Die Internationale Agentur für Krebsforschung (IARC) stuft Radon als nachgewiesen krebserregend für den Menschen ein. Das Bundesamt für Strahlenschutz (BfS) und die deutsche Strahlenschutz-Kommission (SSK) schließen sich dieser Bewertung an.

Rauchen und Radon

Die gesundheitlichen Risiken durch Radon werden deutlich verstärkt, wenn Personen rauchen oder früher geraucht haben. Studien zeigen, dass die kombinierte Wirkung von Radon und Tabakrauch die Wahrscheinlichkeit an Lungenkrebs zu erkranken, erheblich erhöht. Rauchen schädigt die Lunge, was das Risko einer Tumorerkrankung durch die von Radon freigesetzte Alphastrahlung erhöht.

Radon in sogenannten Heilstollen

Die Radonkonzentration in Heilstollen liegt häufig im Bereich von 20.000 bis 100.000 Becquerel pro Kubikmeter (Bq/m³), was deutlich höher ist als in Wohnräumen, wo die Konzentrationen in Deutschland meist bei etwa 50 bis 100 Bq/m³ liegen. Die hohen Konzentrationen resultieren aus der geologischen Lage der Stollen in radonreichen Regionen. In den geschlossenen, unterirdischen Räumen sammelt sich Radon an und verbleibt aufgrund der hohen Luftfeuchtigkeit und Wärme länger in der Atemluft. Bekannte Heilstollen sind der Gasteiner Heilstollen in Österreich oder der Bergmannstrost Klinik - Stollen in Bad Kreuznach. Während einer typischen Heilstollen-Sitzung kann ein Patient Radondosen von 1 bis 2 Millisievert (mSv) aufnehmen, was etwa der jährlichen natürlichen Strahlenbelastung entspricht.

Studien berichten von einer Reduktion von Schmerzen und einer Verbesserung der Lebensqualität, insbesondere bei Erkrankungen wie Rheumatoider Arthritis, Morbus Bechterew oder Arthrose. Die hohe Exposition ruft jedoch mehrheitlich Bedenken hervor, da das Risiko einer Lungenkrebserkrankung langfristig die therapeutischen Effekte dominieren. Es gibt derzeit keine Studien, die dieses Expositionsszenario ausreichend untersucht haben.
◇ ◇ ◇
▶ _Aufgabe_: Schreiben Sie aus dem Text über Radon alles von „Radon in sogenannten“ bis hinunter zu „natürlichen Strahlenbelastung entspricht.“ unverändert ab. Das anschließende Material hat mit dem Text über Radon nichts zu tun.

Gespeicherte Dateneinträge
◇ ◇ ◇
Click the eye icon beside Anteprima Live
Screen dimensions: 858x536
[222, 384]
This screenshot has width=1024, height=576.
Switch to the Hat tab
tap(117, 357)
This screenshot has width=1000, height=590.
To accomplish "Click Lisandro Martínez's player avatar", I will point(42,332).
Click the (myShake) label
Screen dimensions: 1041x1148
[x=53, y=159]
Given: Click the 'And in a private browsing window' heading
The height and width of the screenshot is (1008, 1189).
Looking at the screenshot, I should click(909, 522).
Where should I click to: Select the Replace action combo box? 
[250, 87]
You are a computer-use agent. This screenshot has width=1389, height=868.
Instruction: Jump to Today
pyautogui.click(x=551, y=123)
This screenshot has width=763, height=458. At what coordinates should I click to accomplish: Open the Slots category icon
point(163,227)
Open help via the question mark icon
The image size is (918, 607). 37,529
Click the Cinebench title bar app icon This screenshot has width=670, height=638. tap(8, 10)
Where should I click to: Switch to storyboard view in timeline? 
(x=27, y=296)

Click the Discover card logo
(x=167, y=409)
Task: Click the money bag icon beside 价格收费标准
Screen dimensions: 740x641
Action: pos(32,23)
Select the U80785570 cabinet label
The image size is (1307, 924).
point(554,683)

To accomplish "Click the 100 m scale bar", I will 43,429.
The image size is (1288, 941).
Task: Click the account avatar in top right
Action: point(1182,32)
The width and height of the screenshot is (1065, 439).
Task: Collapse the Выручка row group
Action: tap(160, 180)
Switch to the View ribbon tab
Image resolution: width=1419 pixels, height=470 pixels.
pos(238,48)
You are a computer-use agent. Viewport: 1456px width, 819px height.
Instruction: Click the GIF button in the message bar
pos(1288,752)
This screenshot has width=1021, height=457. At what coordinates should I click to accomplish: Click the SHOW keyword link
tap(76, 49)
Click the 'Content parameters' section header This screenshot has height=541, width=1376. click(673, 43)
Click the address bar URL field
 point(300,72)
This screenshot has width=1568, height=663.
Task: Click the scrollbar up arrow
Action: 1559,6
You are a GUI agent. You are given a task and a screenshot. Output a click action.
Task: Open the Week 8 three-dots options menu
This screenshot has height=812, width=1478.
◇ ◇ ◇
▶ _Ergebnis_:
Radon in sogenannten Heilstollen

Die Radonkonzentration in Heilstollen liegt häufig im Bereich von 20.000 bis 100.000 Becquerel pro Kubikmeter (Bq/m³), was deutlich höher ist als in Wohnräumen, wo die Konzentrationen in Deutschland meist bei etwa 50 bis 100 Bq/m³ liegen. Die hohen Konzentrationen resultieren aus der geologischen Lage der Stollen in radonreichen Regionen. In den geschlossenen, unterirdischen Räumen sammelt sich Radon an und verbleibt aufgrund der hohen Luftfeuchtigkeit und Wärme länger in der Atemluft. Bekannte Heilstollen sind der Gasteiner Heilstollen in Österreich oder der Bergmannstrost Klinik - Stollen in Bad Kreuznach. Während einer typischen Heilstollen-Sitzung kann ein Patient Radondosen von 1 bis 2 Millisievert (mSv) aufnehmen, was etwa der jährlichen natürlichen Strahlenbelastung entspricht.